This attractively boxed set of 2 DVDs is unique I feel, in aiming to provide a full package of antenatal education, allowing relaxed viewing in the home setting, in which the woman and her birth partner are encouraged to participate in exercises and discussion, as if involved in the actual class.
It follows a real life antenatal class, led by leading UK midwife of 30 years, Caroline Flint, in her relaxed jovial approach to a traditional structure: providing preparation for pregnancy, labour and life in the first weeks as a new parent. It appears to fill the ever widening void of reduced NHS antenatal preparation and the increasing cost of independently led courses in a convenient and cost effective manner (£29.99). It covers pregnancy, stages of labour, complications antenatally and during labour, breastfeeding, complementary therapies and the role of doulas and birth partners.
Women may particularly like the postnatal section where the new families meet to retell their birth stories, which conveniently include elective caesarian for breech, emergency caesarian section and planned and unplanned homebirths. Here is a realistic description of a traumatic birth and the feelings of guilt in not establishing breastfeeding – both of which are dealt with by Caroline’s words of wisdom, “Every birth is different and often it doesn’t go according to a pre-conceived plan. The key is to be well informed so that parents can feel in control regardless of what happens”.
Women are encouraged to imagine they are part of the class, to participate and perhaps even make friends in the online community provided by the website.
Caroline provides practical advice in a relaxed, humorous and straightforward manner in what does not appear to be an over produced TV performance, allowing her to give both thoughtfully considered responses and deal with members of the class, who are visibly upset whilst retelling a traumatic experience.
She is the master of story telling, leading the parents-to-be like young school children, hanging on to her every word. I would perhaps question the evidence base of the advice given for the woman to remain in bed for the first 10 days postnatally, and the advice provided for prevention of SIDS is not up to date in the UK. As an expert in her field, Caroline can sometimes assume the viewer understands the basics of a subject, such as mastitis, and this leads to what may appear as a vague and flippant explanation to a first time mother. However, Caroline does lead both realistic and revealing discussions within the group, both antenatally and postnatally, allowing time for reflection and analysis of what has happened to them during the journey of pregnancy and childbirth.

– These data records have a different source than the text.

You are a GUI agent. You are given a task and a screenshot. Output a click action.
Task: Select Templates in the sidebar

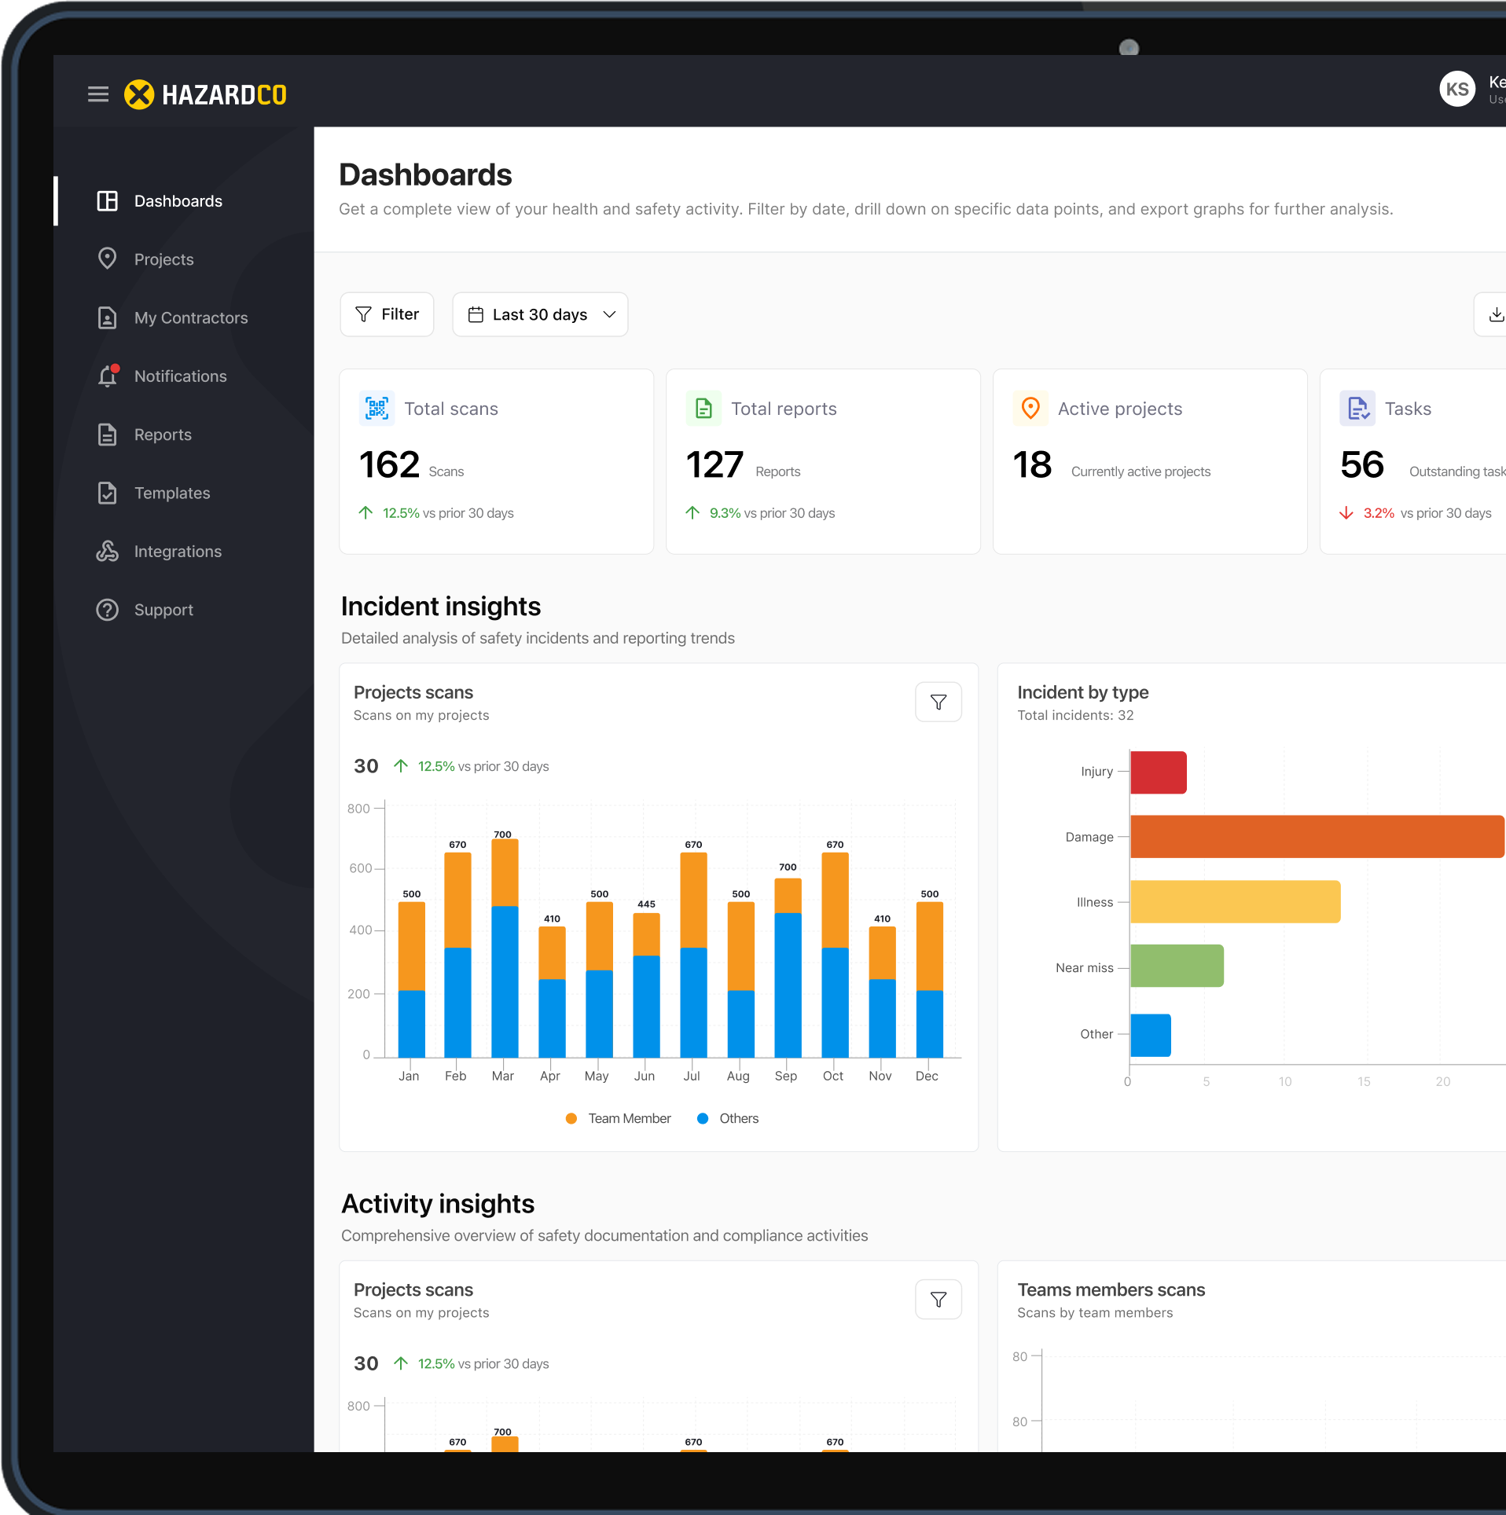coord(171,493)
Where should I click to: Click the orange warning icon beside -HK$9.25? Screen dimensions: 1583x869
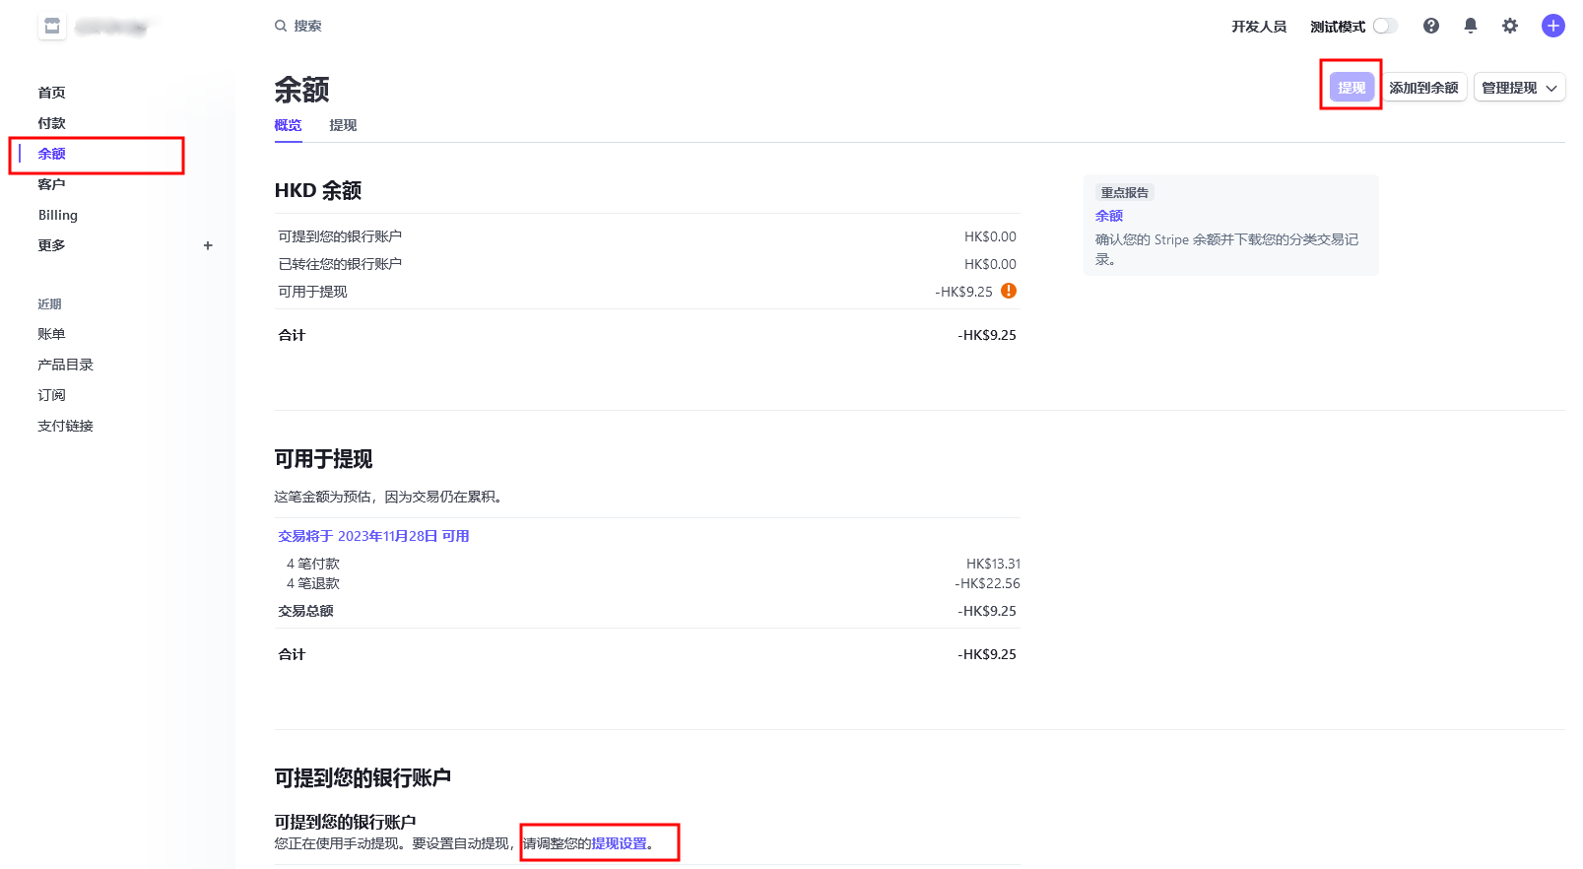[x=1008, y=291]
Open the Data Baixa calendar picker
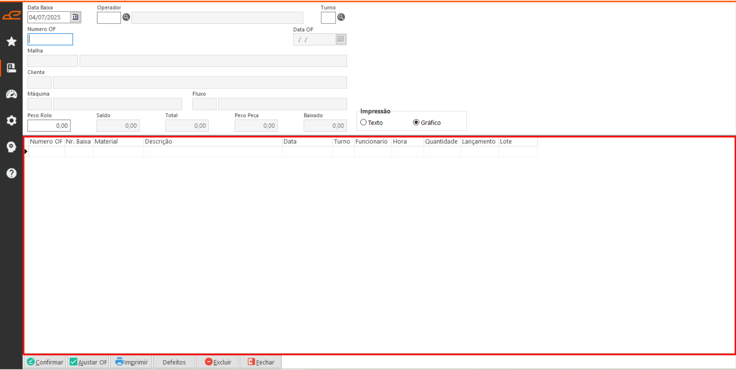 (75, 17)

In addition to the classes, a section provides interviews with social anthropologist Sheila Kitzinger, NHS midwife Colleen Wedderburn Tate, and obstetrician Yehudi Gordon, the first two feeling a little inappropriate for the parent-to-be and more relevant perhaps to a health professional, but the latter providing straightforward advice “Chill out, what will be, will be!”
I think this provides an excellent medium for women, their partners and families to educate themselves in the antenatal period, in a relaxed and convenient manner, ensuring they have the knowledge to ensure informed decision making during their pregnancy and postnatal periods. It provides a realistic picture of the expectations and realisations of pregnancy and childbirth.
– Reviewed by Jane Pooley RM, BA (Hons), MSc. Senior Midwifery Lecturer, University of Bedfordshire in September 2010, Volume 1, Number 3 Edition of Essentially MIDIRS.